Die schnelle Erholung der Wirtschaft lässt sich größtenteils durch eine Kombination strenger und langwieriger Eindämmungsmaßnahmen erklären, die die Ausbreitung des Virus erfolgreich gestoppt und neue Infektionswellen verhindert haben. Um eine tiefe Rezession zu verhindern, hat die Regierung verschiedene geldpolitische Maßnahmen ergriffen wie niedrigere kurzfristige Zinssätze und eine beschleunigte Kreditausweitung. Zudem gab es fiskalische Anreize in Höhe von mehr als 4,5 % des BIP und große öffentliche Investitionen in Infrastrukturprojekte. Auf der anderen Seite war der private Konsum schwach und erholte sich nur langsam vor dem Hintergrund eines schwächeren Vertrauens, niedrigerer Einkommen und von Arbeitsplatzverlusten.
Auch externer Schub hat zur Erholung beigetragen. Trotz der weltweiten Nachfrageschwäche haben die Exporte dank großer internationaler Nachfrage (insbesondere aus den USA) nach medizinischen Produkten und Elektronik (Home-Office-IT-Ausrüstung) große Widerstandsfähigkeit gezeigt. In der Folge wird sich der Leistungsbilanzüberschuss vergrößern.
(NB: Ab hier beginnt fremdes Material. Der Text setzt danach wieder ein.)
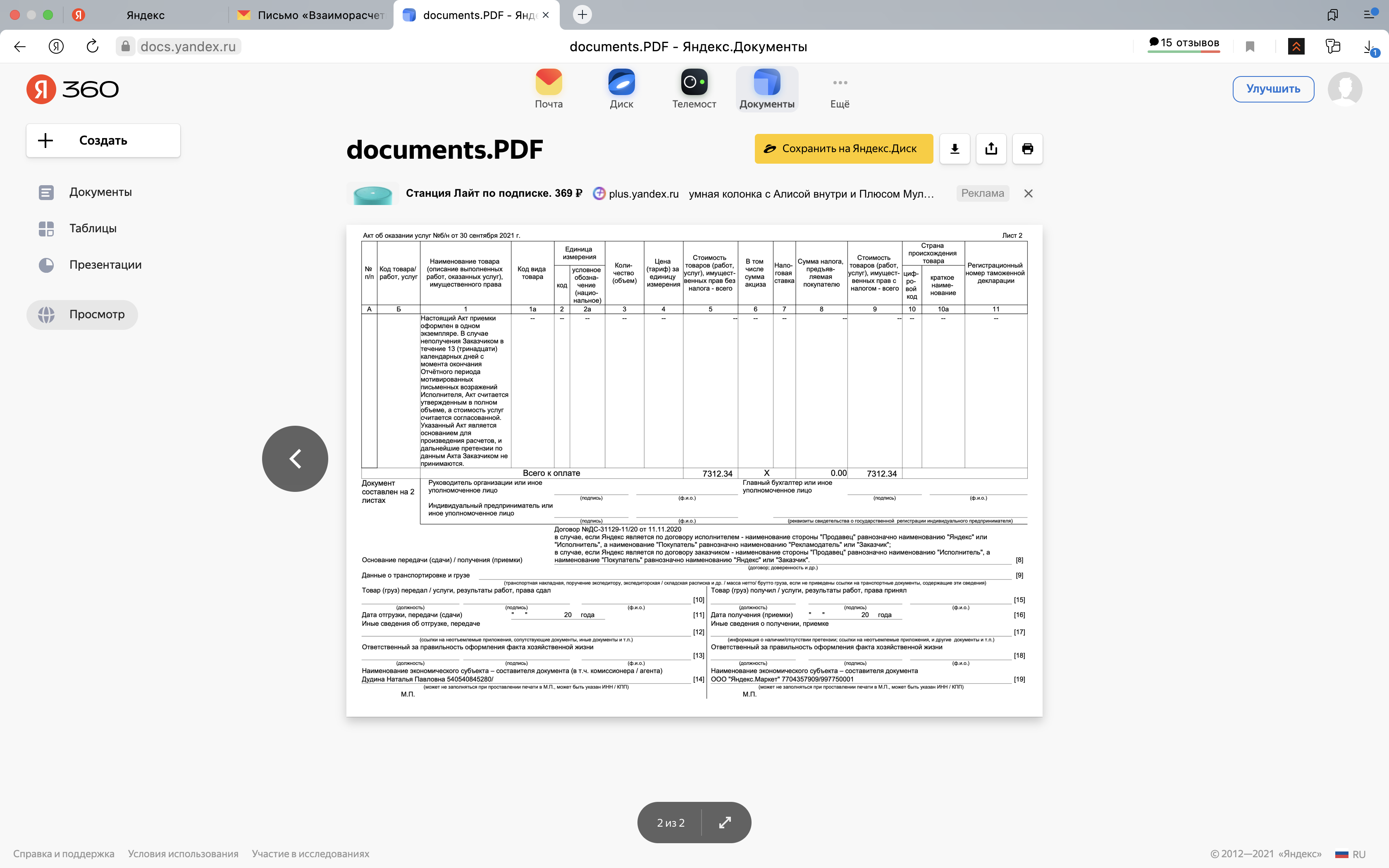Click the share document icon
Dieser Trend sollte sich 2021 aber umkehren, da mit größerer Inlandsnachfrage und steigenden Importen zu rechnen ist. Die im Vergleich zu anderen Ländern gute wirtschaftliche Entwicklung hat auch zu einer Stärkung der chinesischen Währung RMB geführt (+6,5 % gegenüber dem US-Dollar bis Mitte Dezember 2020).
Der Ausblick für 2021 ist positiv. Neben der höheren Inlandsnachfrage werden auch steigende Handels- und Investitionsströme im asiatischen Raum erwartet. Gründe hierfür sind die ruhige Coronalage und die kürzlich unterzeichnete RCEP (Regional Comprehensive Economic Partnership), die die wirtschaftliche Verbindung zwischen den Staaten weiter vertiefen wird. Das externe Umfeld bleibt hingegen schwierig angesichts der US-Handelssanktionen.
Ein weiteres großes Risiko ist die inländische Schuldenblase, die auch dafür sorgte, dass die staatliche Unterstützung diesmal deutlich geringer ausfiel als in der Finanz- und Wirtschaftskrise 2008 / 2009. Die Coronakrise hat die hohe Verschuldung von Unternehmen und Kommunen weiter verschlechtert. Die Verringerung der inländischen Schuldenlast ist ein Hauptziel der Regierung, da diese das Wachstumspotenzial verringert und die finanzielle Lebensfähigkeit vieler Unternehmen gefährdet. Viele Unternehmen, insbesondere solche in Staatsbesitz, sind in Zahlungsverzug geraten. Dieses Problem könnte sich 2021 verschärfen. Die Staatsverschuldung, die nun bei über 60 % des BIP liegt, wird weiter steigen.
Eine weiteres wesentliches Ziel der Regierung ist technologische Eigenständigkeit aufgrund der US-Sanktionen gegen chinesische IT-Unternehmen, die wahrscheinlich auch unter Präsident Biden bestehen bleiben werden.
Die Coronakrise hat bislang Chinas Liquiditätsposition kaum beeinträchtigt dank erheblicher Devisenreserven, die aktuell mehr als 14 Monate Import umfassen. "Credendo stuft China daher weiter in der besten politischen Risikoklasse 1/7 ein", sagte Credendo-Deutschlandchef Karsten Koch in Wiesbaden. "Aufgrund der politischen Stabilität und der soliden makroökonomischen Fundamentaldaten sollte dies auch auf absehbare Zeit so bleiben."